* Try it:
Skip the pictures. Copy all the rest of the records down exactly.

*** Data records Section Begins ***

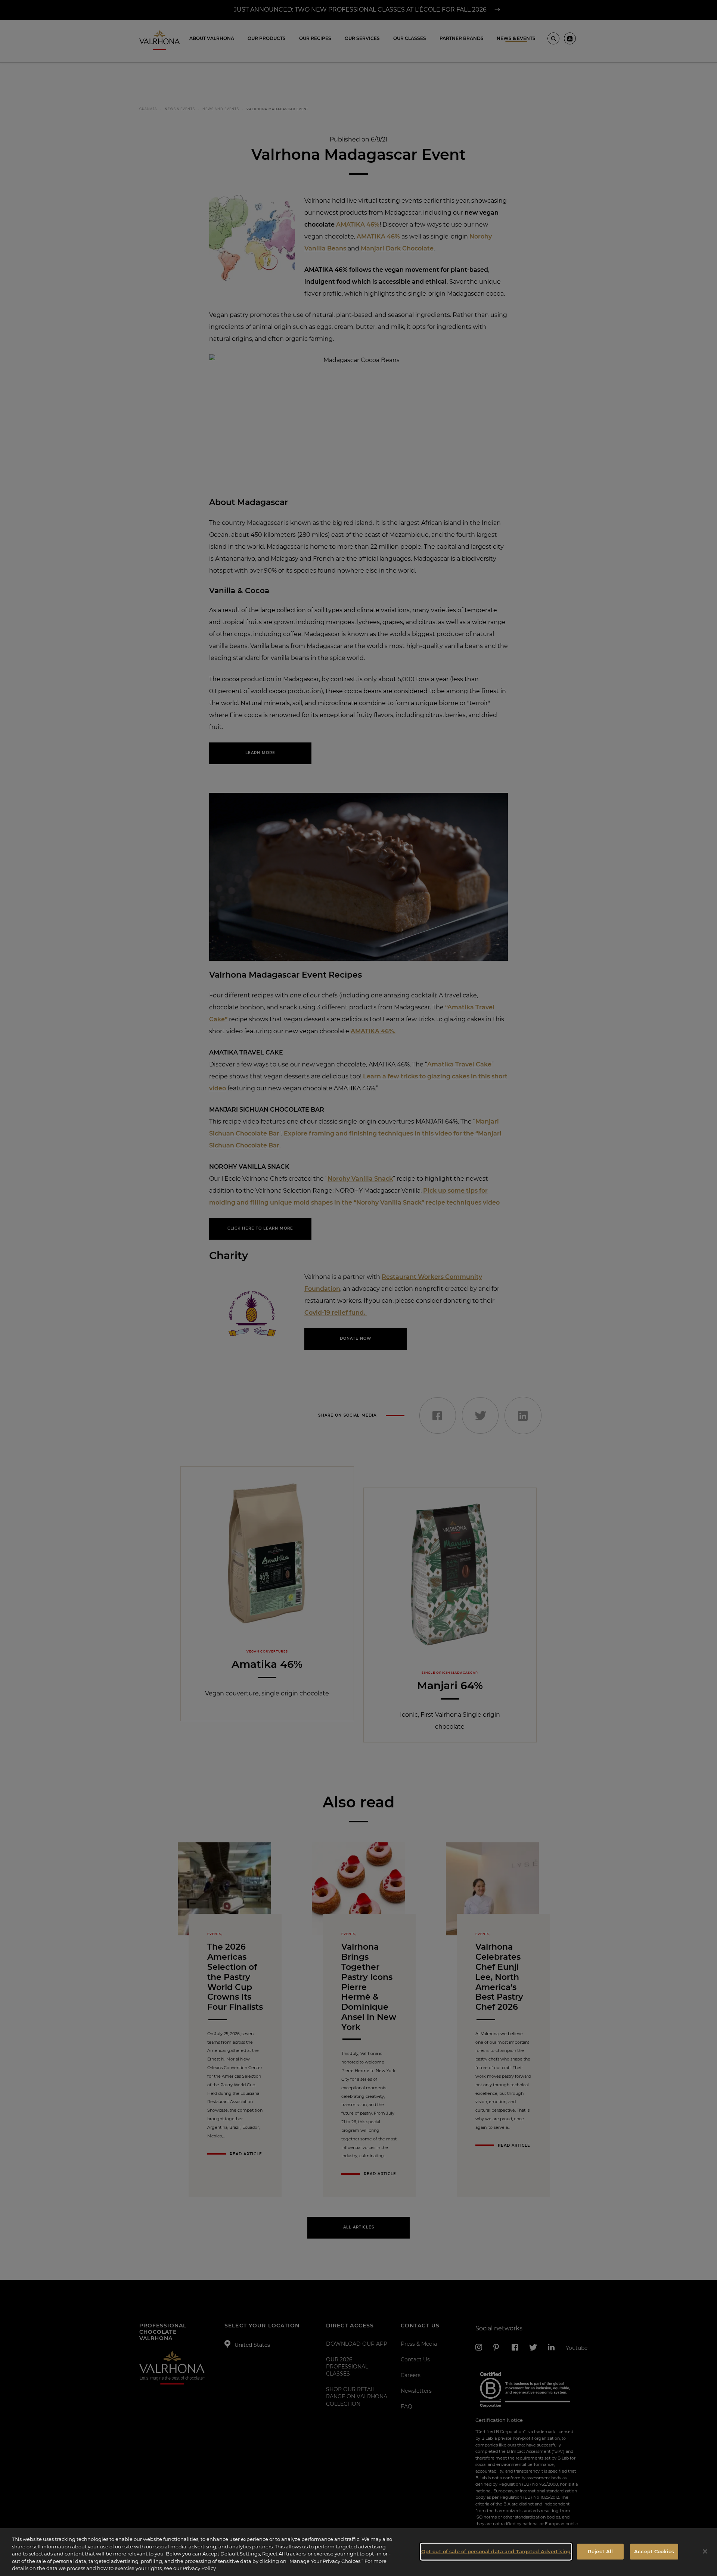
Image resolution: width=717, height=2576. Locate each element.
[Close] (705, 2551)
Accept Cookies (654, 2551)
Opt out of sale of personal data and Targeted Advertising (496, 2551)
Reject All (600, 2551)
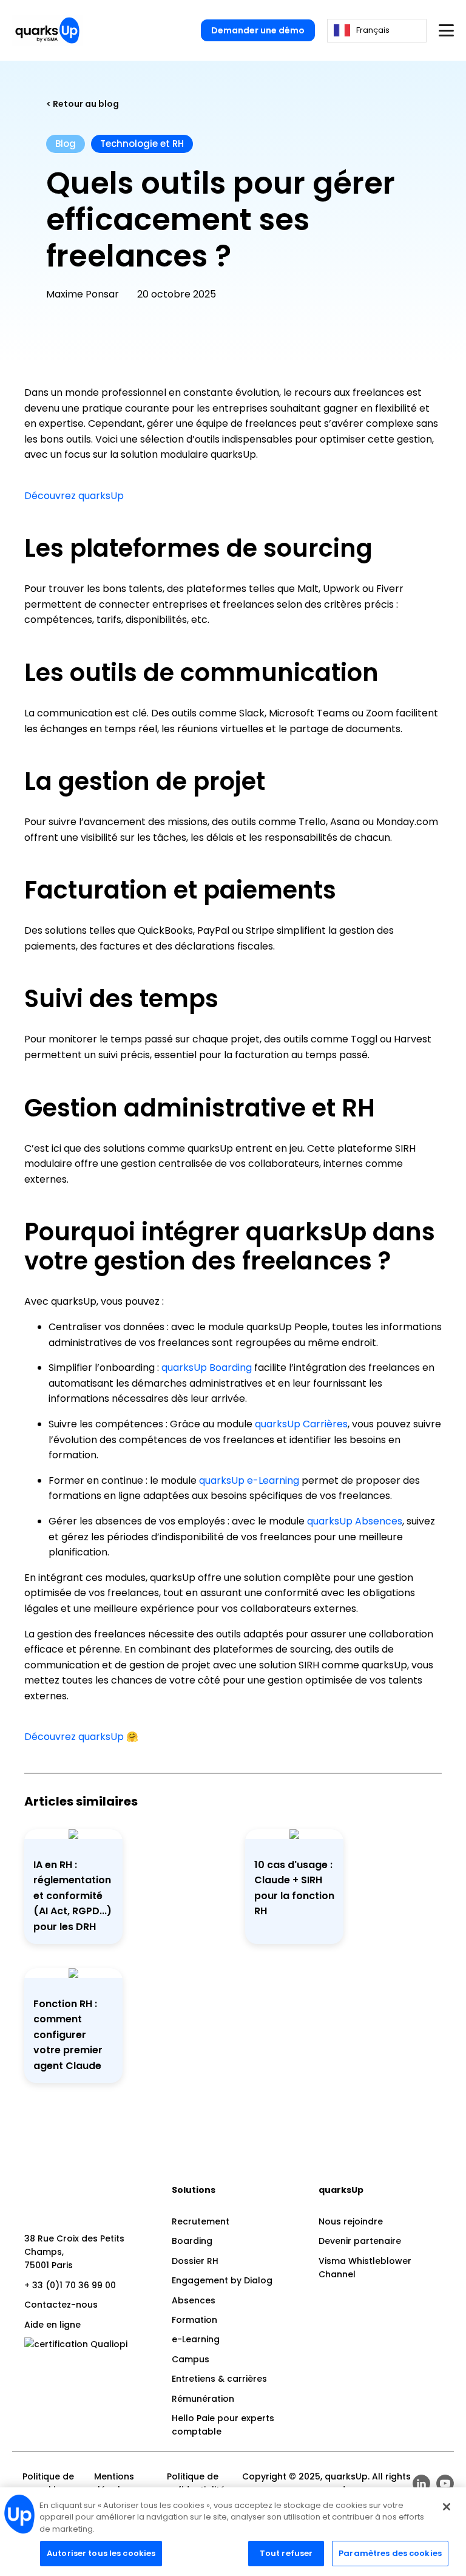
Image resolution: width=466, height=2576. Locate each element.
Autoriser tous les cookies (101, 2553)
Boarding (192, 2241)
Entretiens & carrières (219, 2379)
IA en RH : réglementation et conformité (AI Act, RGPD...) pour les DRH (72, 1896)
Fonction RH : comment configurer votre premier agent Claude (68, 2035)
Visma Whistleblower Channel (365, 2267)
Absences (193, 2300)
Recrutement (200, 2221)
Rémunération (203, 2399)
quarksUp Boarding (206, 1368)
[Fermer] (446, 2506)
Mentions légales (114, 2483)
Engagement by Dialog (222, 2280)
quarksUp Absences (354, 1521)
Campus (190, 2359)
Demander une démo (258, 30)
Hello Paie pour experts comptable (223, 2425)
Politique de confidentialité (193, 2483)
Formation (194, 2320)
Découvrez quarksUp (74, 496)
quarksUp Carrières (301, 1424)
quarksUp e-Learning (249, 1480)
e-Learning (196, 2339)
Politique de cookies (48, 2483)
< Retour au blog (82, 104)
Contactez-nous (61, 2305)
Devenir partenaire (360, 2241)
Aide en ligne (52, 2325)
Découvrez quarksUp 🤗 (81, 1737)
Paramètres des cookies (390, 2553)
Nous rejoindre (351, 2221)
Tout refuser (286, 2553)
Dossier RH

*** Data records Section Ends ***

* Reply:
Image resolution: width=717, height=2576. Locate each element.
[Close] (705, 2551)
Accept Cookies (654, 2551)
Opt out of sale of personal data and Targeted Advertising (496, 2551)
Reject All (600, 2551)
Image resolution: width=466, height=2576. Locate each element.
Autoriser tous les cookies (101, 2553)
Boarding (192, 2241)
Entretiens & carrières (219, 2379)
IA en RH : réglementation et conformité (AI Act, RGPD...) pour les DRH (72, 1896)
Fonction RH : comment configurer votre premier agent Claude (68, 2035)
Visma Whistleblower Channel (365, 2267)
Absences (193, 2300)
Recrutement (200, 2221)
Rémunération (203, 2399)
quarksUp Boarding (206, 1368)
[Fermer] (446, 2506)
Mentions légales (114, 2483)
Engagement by Dialog (222, 2280)
quarksUp Absences (354, 1521)
Campus (190, 2359)
Demander une démo (258, 30)
Hello Paie pour experts comptable (223, 2425)
Politique de confidentialité (193, 2483)
Formation (194, 2320)
Découvrez quarksUp (74, 496)
quarksUp Carrières (301, 1424)
quarksUp e-Learning (249, 1480)
e-Learning (196, 2339)
Politique de cookies (48, 2483)
< Retour au blog (82, 104)
Contactez-nous (61, 2305)
Devenir partenaire (360, 2241)
Aide en ligne (52, 2325)
Découvrez quarksUp 🤗 (81, 1737)
Paramètres des cookies (390, 2553)
Nous rejoindre (351, 2221)
Tout refuser (286, 2553)
Dossier RH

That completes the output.